Si un nouveau record est susceptible d’être atteint cette année, son écho dans les médias et dans la communauté internationale pourrait être relégué au second plan. «Le contexte actuel n’aide évidemment pas. L’Amazonie a fait les gros titres l’année dernière lorsque les nouvelles étaient un peu molles. Mais les incendies peuvent difficilement rivaliser avec une pandémie mondiale », remarque Hervé Théry, géographe spécialiste du Brésil, interrogé par France 24.


Un incendie brûle une réserve de forêt amazonienne au nord de Sinop, État du Mato Grosso, Brésil le 10 août 2020. © Carl de Souza, AFP

Impunité pour les bûcherons illégaux

La déforestation peut se poursuivre, d’autant que ses auteurs bénéficient d’un climat d’impunité quasi totale. «Nous avons identifié 207 propriétaires qui ont illégalement incendié des réserves protégées. Seuls 5% d’entre eux ont été condamnés à une amende pour ce qu’ils avaient fait », a déclaré Romulo Batista, militant d’Amazon pour Greenpeace Brésil, à Franceinfo. Cette impunité se nourrit notamment du mépris du pouvoir brésilien pour les questions écologiques. Cette année encore, le président Jair Bolsonaro a fermement rejeté l’existence des incendies de forêt en Amazonie, citant “un mensonge”, malgré les données gouvernementales indiquant que des milliers d’incendies se sont déclarés dans la région.
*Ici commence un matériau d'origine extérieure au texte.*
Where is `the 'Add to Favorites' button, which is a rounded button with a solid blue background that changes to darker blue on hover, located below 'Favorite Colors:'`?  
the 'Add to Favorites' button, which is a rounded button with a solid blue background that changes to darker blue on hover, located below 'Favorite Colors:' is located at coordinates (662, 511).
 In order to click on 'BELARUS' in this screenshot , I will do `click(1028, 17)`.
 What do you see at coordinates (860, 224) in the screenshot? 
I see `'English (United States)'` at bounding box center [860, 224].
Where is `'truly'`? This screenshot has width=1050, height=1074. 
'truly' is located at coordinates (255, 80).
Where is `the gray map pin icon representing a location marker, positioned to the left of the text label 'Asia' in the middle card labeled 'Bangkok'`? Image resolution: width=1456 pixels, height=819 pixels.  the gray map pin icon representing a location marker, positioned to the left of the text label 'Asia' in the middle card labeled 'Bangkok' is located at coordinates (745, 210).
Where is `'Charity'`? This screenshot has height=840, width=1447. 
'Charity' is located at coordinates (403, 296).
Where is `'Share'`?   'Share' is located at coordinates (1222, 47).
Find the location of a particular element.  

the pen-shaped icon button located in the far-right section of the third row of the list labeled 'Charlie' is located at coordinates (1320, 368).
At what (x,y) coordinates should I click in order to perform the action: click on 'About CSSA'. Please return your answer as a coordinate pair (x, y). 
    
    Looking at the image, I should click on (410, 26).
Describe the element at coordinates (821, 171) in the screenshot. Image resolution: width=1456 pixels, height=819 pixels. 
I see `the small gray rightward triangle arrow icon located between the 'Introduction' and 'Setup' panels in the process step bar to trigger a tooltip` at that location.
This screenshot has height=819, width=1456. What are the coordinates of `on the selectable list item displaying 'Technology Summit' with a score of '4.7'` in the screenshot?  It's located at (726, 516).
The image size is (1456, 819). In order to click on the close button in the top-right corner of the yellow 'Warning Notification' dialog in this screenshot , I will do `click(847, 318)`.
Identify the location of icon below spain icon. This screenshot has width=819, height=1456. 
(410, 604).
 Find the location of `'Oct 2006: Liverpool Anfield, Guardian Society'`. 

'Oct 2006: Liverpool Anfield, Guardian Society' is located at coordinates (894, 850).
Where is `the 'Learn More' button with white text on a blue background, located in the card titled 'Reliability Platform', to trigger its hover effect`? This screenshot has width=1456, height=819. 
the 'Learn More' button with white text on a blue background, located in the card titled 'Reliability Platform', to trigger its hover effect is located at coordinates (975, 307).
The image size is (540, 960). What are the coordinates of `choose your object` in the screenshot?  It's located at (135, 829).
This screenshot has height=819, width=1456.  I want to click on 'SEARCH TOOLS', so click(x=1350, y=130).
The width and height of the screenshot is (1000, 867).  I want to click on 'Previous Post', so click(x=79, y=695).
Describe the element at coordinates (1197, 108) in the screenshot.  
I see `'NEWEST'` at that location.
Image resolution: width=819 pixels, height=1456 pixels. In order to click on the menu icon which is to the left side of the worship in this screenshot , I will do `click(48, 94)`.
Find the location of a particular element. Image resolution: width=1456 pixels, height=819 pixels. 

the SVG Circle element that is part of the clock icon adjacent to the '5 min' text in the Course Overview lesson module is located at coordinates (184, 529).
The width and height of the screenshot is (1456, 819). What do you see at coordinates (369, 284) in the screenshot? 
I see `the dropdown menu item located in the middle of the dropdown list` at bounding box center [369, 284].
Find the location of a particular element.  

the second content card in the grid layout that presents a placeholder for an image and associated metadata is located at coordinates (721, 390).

Déjà l’année dernière, le dirigeant d’extrême droite a nié une augmentation des incendies, malgré la pression de la communauté internationale. «La situation est aberrante. Jair Bolsonaro discrédite les chiffres du gouvernement mais aussi ceux de l’INPE, qui se basent néanmoins sur des analyses satellitaires. Ce sont des données brutes, scientifiques qui sont des repères et contre lesquelles on ne peut pas s’opposer », insiste Cécile Leuba.« De même, les équipes de Greenpeace survolent régulièrement la zone et ont pris des photos là où les incendies sont très visibles. On ne peut pas fermer les yeux », Ajoute le spécialiste.

“La Bible, les balles et les bœufs”

Mais les préoccupations écologiques n’entrent guère dans la politique d’un chef d’État notoirement climato-sceptique. «Bolsonaro multiplie ses provocations, s’adressant à son électorat, ces fameux« trois B »(la Bible, les balles, les bœufs) qui réunissent religieux évangéliques, militaires et propriétaires terriens. Pour lui, le développement de son pays passe uniquement par l’ouverture des terres protégées à l’exploitation minière et à l’agriculture. Il y a donc peu de raisons pour que la situation change », note Hervé Théry.

Il n’en reste pas moins qu’au-delà de la catastrophe écologique, les incendies risquent d’aggraver la situation sanitaire, affirment des scientifiques. Les incendies pourraient provoquer davantage de maladies respiratoires et saturer le système de santé dans une région déjà fragilisée par Covid-19.